In 1998, the National Crime Victim Law Institute (NCVLI) was imagined, as all good ideas are, in a hotel bar on a cocktail napkin. Beloof, crime victims attorney Steve Twist, and then-professor Paul Cassell collaborated to bring that scrawled proposal to life. 

Close friend and colleague of Beloof, Emeritus Dean and Professor of Law Jim Huffman, spoke at his retirement party and recounted—between witty ‘roasts’—the story of how Beloof forged the way in crime victim’s rights. “In the very early days I traveled with Doug to Washington, DC, where we met with all manner of important people to whom Doug pitched his vision of the National Crime Victim Law Institute,” Huffman said. “They bought in and the rest is history. Doug achieved then what even he might not be able to do today – he persuaded a democrat, Diane Feinstein, and a republican, Jon Kyl, to be his leading sponsors.”
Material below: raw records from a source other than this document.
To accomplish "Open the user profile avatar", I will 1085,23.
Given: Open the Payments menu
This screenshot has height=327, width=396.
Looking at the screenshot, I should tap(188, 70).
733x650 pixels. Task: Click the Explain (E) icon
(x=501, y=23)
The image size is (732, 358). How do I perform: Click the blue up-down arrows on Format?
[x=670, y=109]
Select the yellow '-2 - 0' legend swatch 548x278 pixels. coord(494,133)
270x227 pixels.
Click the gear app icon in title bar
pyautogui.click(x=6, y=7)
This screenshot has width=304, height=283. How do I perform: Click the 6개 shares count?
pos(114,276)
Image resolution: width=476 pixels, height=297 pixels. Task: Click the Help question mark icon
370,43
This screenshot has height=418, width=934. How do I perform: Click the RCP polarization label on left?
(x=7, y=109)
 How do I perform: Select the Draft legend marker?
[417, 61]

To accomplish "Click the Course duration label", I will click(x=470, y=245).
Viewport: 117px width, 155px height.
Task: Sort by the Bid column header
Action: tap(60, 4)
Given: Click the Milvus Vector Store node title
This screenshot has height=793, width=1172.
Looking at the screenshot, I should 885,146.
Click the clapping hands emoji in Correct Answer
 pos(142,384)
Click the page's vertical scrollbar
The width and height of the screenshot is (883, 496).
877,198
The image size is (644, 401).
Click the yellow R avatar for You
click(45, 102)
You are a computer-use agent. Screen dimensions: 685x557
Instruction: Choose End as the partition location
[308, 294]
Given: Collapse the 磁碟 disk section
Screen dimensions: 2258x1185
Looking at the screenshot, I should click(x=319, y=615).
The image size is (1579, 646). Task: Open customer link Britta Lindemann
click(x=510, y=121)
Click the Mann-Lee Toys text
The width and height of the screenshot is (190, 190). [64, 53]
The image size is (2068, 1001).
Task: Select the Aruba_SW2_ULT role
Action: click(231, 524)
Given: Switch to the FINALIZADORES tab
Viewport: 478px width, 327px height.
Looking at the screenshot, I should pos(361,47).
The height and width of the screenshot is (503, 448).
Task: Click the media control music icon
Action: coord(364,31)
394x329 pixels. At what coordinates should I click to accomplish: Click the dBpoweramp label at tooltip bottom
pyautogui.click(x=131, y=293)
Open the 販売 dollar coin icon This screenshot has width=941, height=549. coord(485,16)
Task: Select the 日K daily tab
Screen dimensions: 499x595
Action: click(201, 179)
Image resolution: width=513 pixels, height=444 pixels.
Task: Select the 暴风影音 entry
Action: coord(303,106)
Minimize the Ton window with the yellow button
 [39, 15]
Senators Feinstein and Kyl helped Beloof secure crucial funding to launch NCVLI. Then, when Military Veteran and former L.A. Police Officer John Gillis became the head of the Office for Victims of Crime in the U.S. Justice Department, he issued a funding solicitation that was awarded to NCVLI to sponsor crime victims’ rights clinics in select jurisdictions. Gillis’ only daughter had been murdered in a gang initiation in 1979. 

Despite funding, Beloof had another major hurdle to jump. In 1999, when he convened all of the lawyers in the country who did victims’ rights work in criminal courts, there were a total of 12 lawyers including him. Attorneys who did work specifically on violence against women numbered just 10. 

“What Doug has been doing, in essence, is brick-by-brick building a new criminal justice system,” Executive Director of NCVLI and Clinical Professor of Law Meg Garvin said. “A system that treats victims with dignity and respect and honors their rights as legal rights rather than mere words on paper. It is truly amazing.”

Beloof is equally fond of the work that Garvin has done for the institute. “My best decision was hiring Meg Garvin, who replaced me as Director of the institute.” The first NCVLI conference had about 50 attendees. This year, the conference gathered close to 450 attorneys and advocates from across the country. 

Beyond founding an organization and publishing groundbreaking scholarship, Beloof has worked with Congress. He helped secure the passage of the Federal Crime Victims’ Rights Act, 18 USC Sec. 3771, which amended the federal criminal code to give crime victims the rights to confer with prosecutors, to have timely notice of hearings, to be heard on issues of release, plea and sentencing, and to receive “full and timely” restitution.

“Among the best things that Doug has taught me and that I try to pass along is that advancing victims’ rights requires fighting hard to secure legal victories but always being prepared to lose well; meaning that even when you ‘lose,’ if you did things right you simply know that your next step is to go back to the legislature to improve the law,” Garvin said.

He began his law career clerking for Justice Thomas H. Tongue of the Oregon Supreme Court. He has been a prosecutor and a criminal defense attorney. As director of the Multnomah County Victims’ Assistance Program, he worked on establishing procedures to assist victims of crime, including a domestic violence program and multidisciplinary teams to deal with child abuse. He has lectured nationally and internationally on victim law, testified in front of Congressional judiciary committees, and has been cited by the Senate Judiciary Committee as a leading expert on victim law. 

Beloof hopes that crime victims’ rights will continue to be central in criminal trials. “We are emerging from a system where – from a legal perspective – only the state is harmed by crime,” he said. “We’re now in a world where victim harm is a legitimate basis for participation rights. This is a paradigm shift, a big cultural change, in criminal prosecution.”